Early dermatology was associated with urology, and later, in the early 1900s, was involved with the treatment of syphilis and venereal diseases.
In the late 1800s, dermatologists began using a variety of chemicals to smooth facial wrinkles and scarring. Phenol peels began to be used to treat acne scarring in the early 1900s. By the 1950s and 1960s, trichloracetic acid peels were popular, followed by the introduction of dermabrasion in the 1970s and 1980s, and the use of alpha-hydroxy acids with other chemicals in combination peeling in the 1990s.
As early as 1500 BC, Egyptian physicians were experimenting with using sandpaper to smooth scars. By the 1900s, dermatologists began using sandpaper as well as motorized dermabrasion for skin rejuvenation. In 1995, microdermabrasion for mild exfoliation and resurfacing was introduced in a popular, light "polishing" facial peel.
Medical Bag and Microscopes – mid-1800s
Cryosurgery to remove skin lesions began in 1899, with electrosurgery coming into use in 1909. Discoveries in hair transplantation and liposculpture were made in the early part of the century by dermatologists, with improvements and enhancements continuing today.

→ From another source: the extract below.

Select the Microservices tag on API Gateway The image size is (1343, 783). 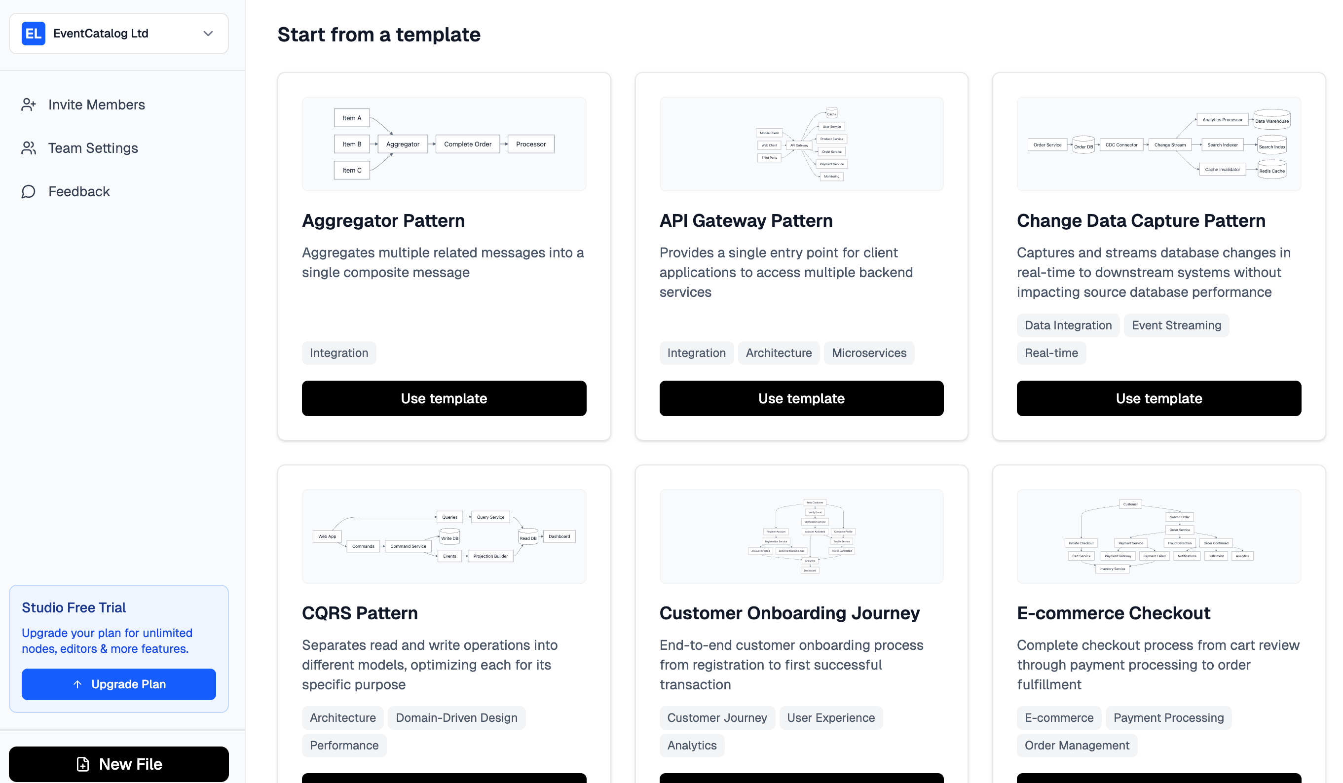point(869,353)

Light has played an important role in the treatment of skin disease. Ancient Egyptians used natural sunlight for treating certain skin disorders. Sunlight was also used by many European physicians in the 18th and 19th centuries to treat psoriasis and eczema. Soon after the development of the laser in the 1950s, dermatologists began utilizing lasers to treat skin conditions. Dozens of laser applications were pioneered in the 1980s and 1990s for pigmented lesions, cosmetic resurfacing, and laser hair removal.
New breakthroughs in research continues with lasers for skin tightening, stretch marks, laser hair transplantation, scar revision and other rejuvenation procedures.
The practice of dermatology and dermatologic surgery continues to be one of the fastest growing specialties with incredible breakthroughs in skin care and repair. The physicians of The Center for Dermatology Care are continuing the advancement of rejuvenation technology with state-of-the-art medical expertise and state-of-the-heart patient care.